= Goal of the exercise =
Identify each line in the material that contains the word "Крючки" and copy those lines.

Records from a collection
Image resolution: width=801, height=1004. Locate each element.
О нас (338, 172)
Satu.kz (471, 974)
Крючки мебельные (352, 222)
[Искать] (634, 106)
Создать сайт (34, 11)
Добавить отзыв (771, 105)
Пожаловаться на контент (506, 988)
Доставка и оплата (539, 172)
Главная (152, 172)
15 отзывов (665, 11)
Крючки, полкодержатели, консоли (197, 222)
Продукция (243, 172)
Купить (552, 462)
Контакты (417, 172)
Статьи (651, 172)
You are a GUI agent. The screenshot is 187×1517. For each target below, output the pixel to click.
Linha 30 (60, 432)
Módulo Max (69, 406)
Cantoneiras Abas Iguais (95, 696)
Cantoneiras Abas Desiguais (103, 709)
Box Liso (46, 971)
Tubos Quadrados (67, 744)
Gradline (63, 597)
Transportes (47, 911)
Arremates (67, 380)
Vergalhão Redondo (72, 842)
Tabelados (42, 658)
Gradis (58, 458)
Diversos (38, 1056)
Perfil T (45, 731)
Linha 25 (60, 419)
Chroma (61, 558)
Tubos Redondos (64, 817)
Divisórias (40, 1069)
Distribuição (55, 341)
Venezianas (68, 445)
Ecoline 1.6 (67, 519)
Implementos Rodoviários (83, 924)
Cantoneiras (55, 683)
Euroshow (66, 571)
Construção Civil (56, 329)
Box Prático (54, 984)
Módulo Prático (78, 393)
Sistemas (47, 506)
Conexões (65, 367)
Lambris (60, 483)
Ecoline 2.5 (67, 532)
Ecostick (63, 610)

= Task result =
Крючки мебельные (352, 222)
Крючки, полкодержатели, консоли (197, 222)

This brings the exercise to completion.